[Collected data entries]
____

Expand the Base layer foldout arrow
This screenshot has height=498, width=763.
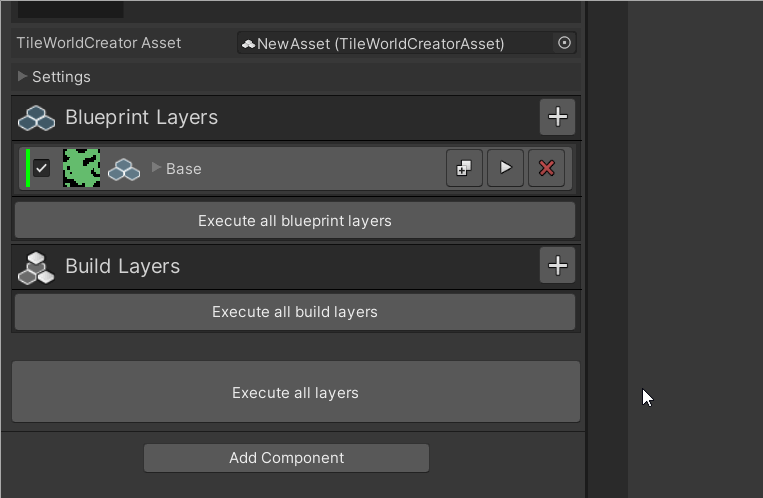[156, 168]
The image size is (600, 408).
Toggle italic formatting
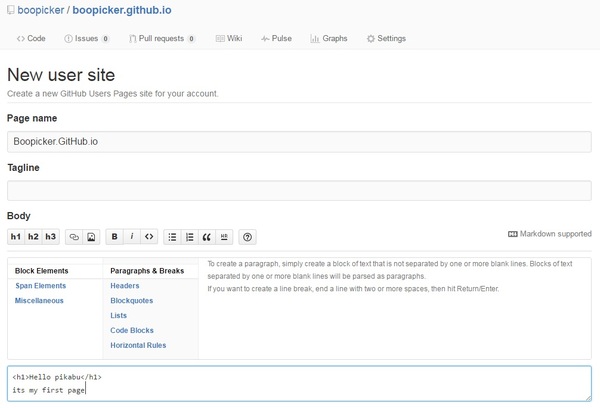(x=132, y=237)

____

● **Directions for this task**: Your task is to copy the entries in full and exactly, without any images.

● **Response**:
Expand the Base layer foldout arrow
This screenshot has height=498, width=763.
[156, 168]
The image size is (600, 408).
Toggle italic formatting
(x=132, y=237)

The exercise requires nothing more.